- Genre: Substance use
- Language: English

Cast and voices
- Hosted by: Dave (current) Chris (deceased)

Publication
- Original release: January 2016

Related
- Website: www.dopeypodcast.com

= Dopey (podcast) =

Dopey is an American self-help and comedy podcast about personal experiences of substance use and addiction. The show is hosted by Dave Manheim, a person recovering from Substance Use Disorder, based in New York City, and was formerly co-hosted by Chris, a fellow person in recovery and graduate student from Boston, Massachusetts. The show has been described as being about "drugs, addiction, and dumb shit."

Initially conceived as a show about the humorous side of addiction, specifically excluding stories about recovery, the focus has changed over time, especially following Chris' relapse and overdose death in July 2018. As of 2019, Dave hosts the show alone, with occasional celebrity guests, notably Jamie Lee Curtis, Dr. Drew, Brandon Novak, Fentanyl Jay, Ray Brown, Brian "Hottwheels" Connolly, Carolyn “Mountain Girl” Garcia, and Billy Strings.

==History==
Dave and Chris first met at a drug rehabilitation center in Connecticut in March 2011. At the time of the show's debut in January 2016, Dave had less than six months of sobriety, and Chris less than two years. (Note: According to Vice, Dave had five months of sobriety, and Chris two years; The Fix states Dave had three months and Chris a year and a half.) Dave worked at a Jewish deli in Manhattan, while Chris managed a sober living facility while studying for postgraduate degrees in psychology. Both were users of heroin as well as other drugs, and had numerous relapses between them.

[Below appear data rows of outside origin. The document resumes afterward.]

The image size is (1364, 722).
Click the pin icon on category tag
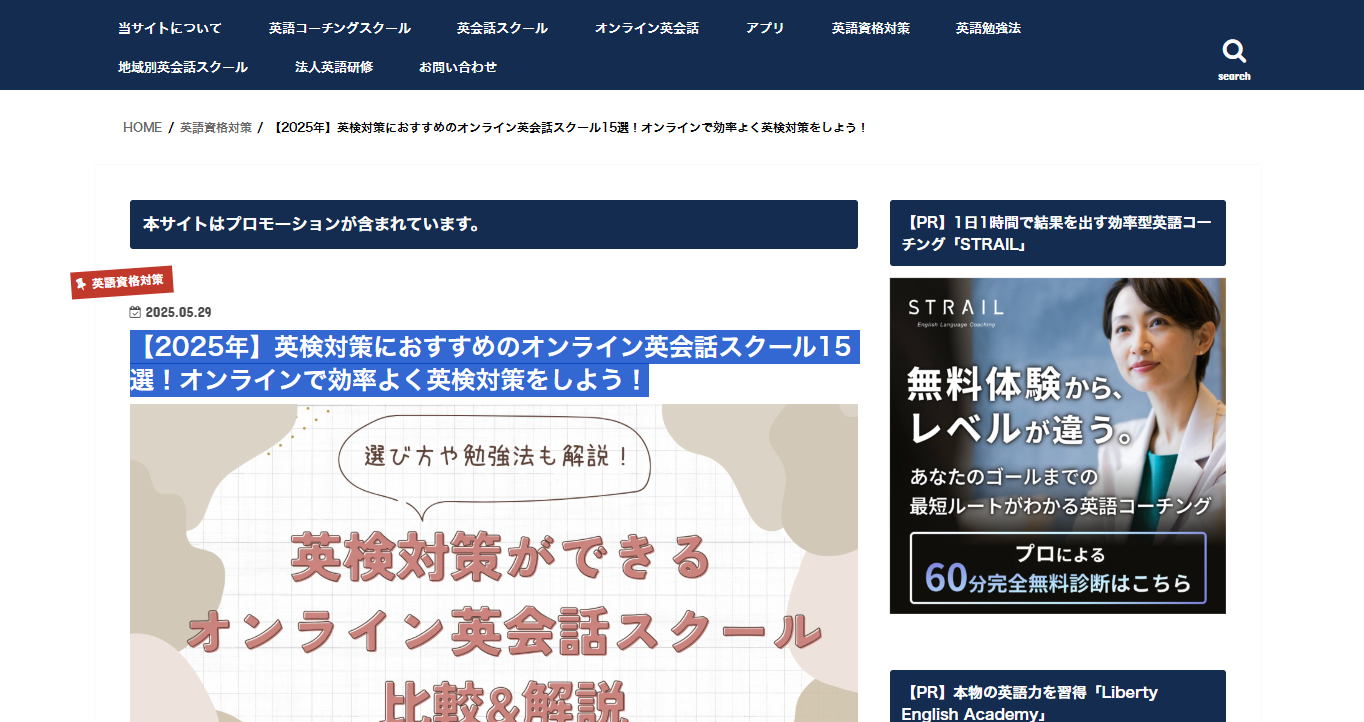[81, 285]
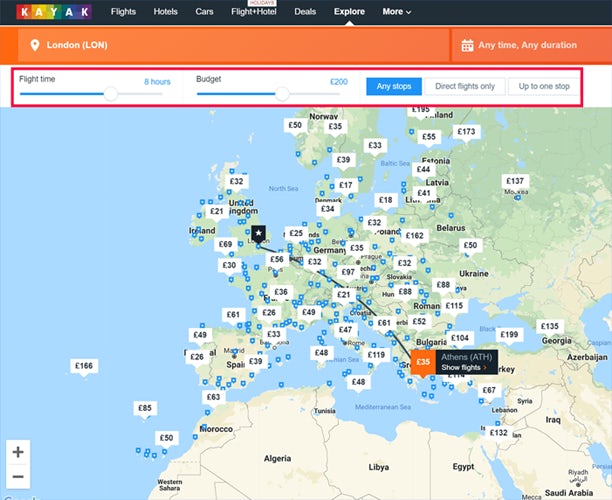Click the black star London origin marker
The width and height of the screenshot is (612, 500).
(259, 234)
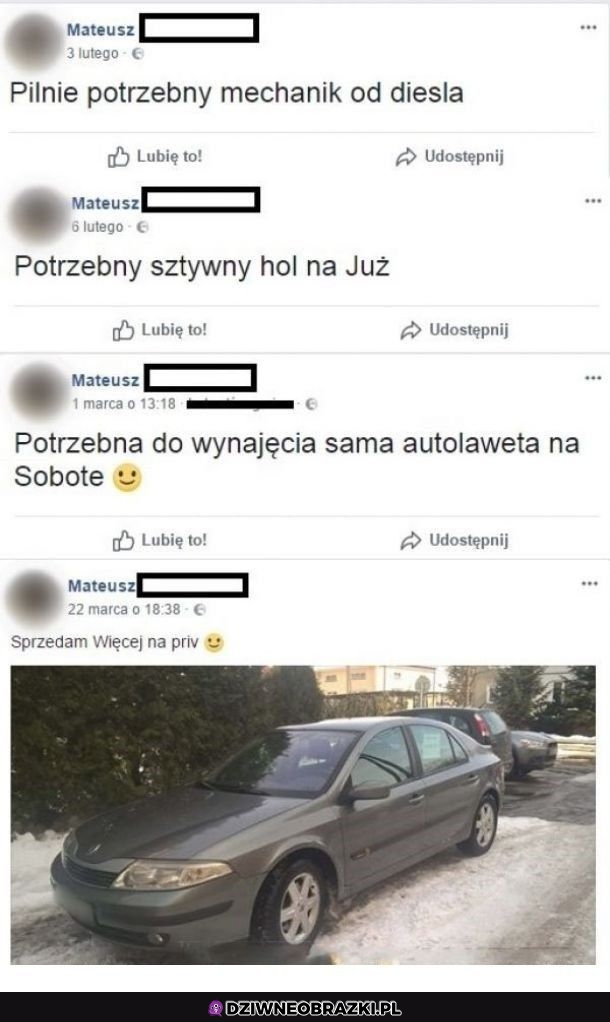Image resolution: width=610 pixels, height=1022 pixels.
Task: Click the globe privacy icon next to 3 lutego
Action: tap(138, 54)
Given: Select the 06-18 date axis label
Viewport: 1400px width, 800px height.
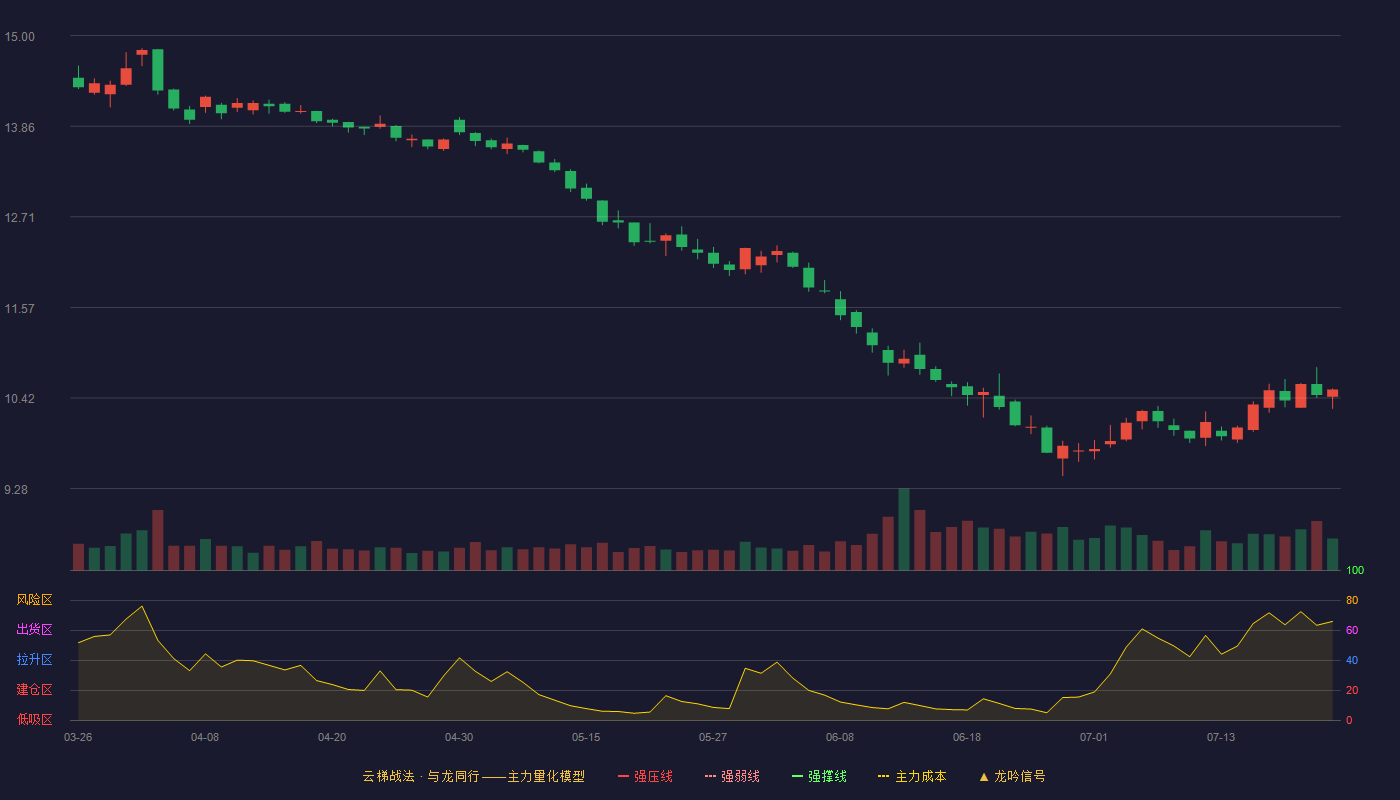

The show's edgy humor and rambling tone was inspired by The Howard Stern Show, and focused on sharing misadventures and "war stories" from their own drug histories and those of listeners. Dave and Chris explicitly avoided recovery stories, which they considered boring. As the show grew in popularity, it reached 40,000 monthly downloads and a fan base they termed "Dopey Nation". Guests included celebrity doctor Drew Pinsky, WTF creator, actor, and comedian Marc Maron, Andy Dick, comedian Artie Lange, and rock musician Steven Adler of Guns N' Roses.

In July 2018, Dave announced on Dopey that Chris had relapsed and died of a drug overdose. In the months prior, he had been injured while on vacation with his girlfriend, was prescribed painkillers, and soon was again taking heroin and other substances. During the podcast's 100th episode, Chris had jokingly speculated about one possible way the show could end: "One of us will get injured and get pain meds and take them while doing Dopey. Vice described the remark as "eerie and foreshadowing" to hear after his death. Dave has continued the podcast as a solo project and has no plans to find a new co-host. On February 1, 2019, Dopey was the subject of a segment on an episode of This American Life.

As of February 24, 2023, the podcast achieved the following milestones: 400th consecutive weekly episode, and over 9 million downloads.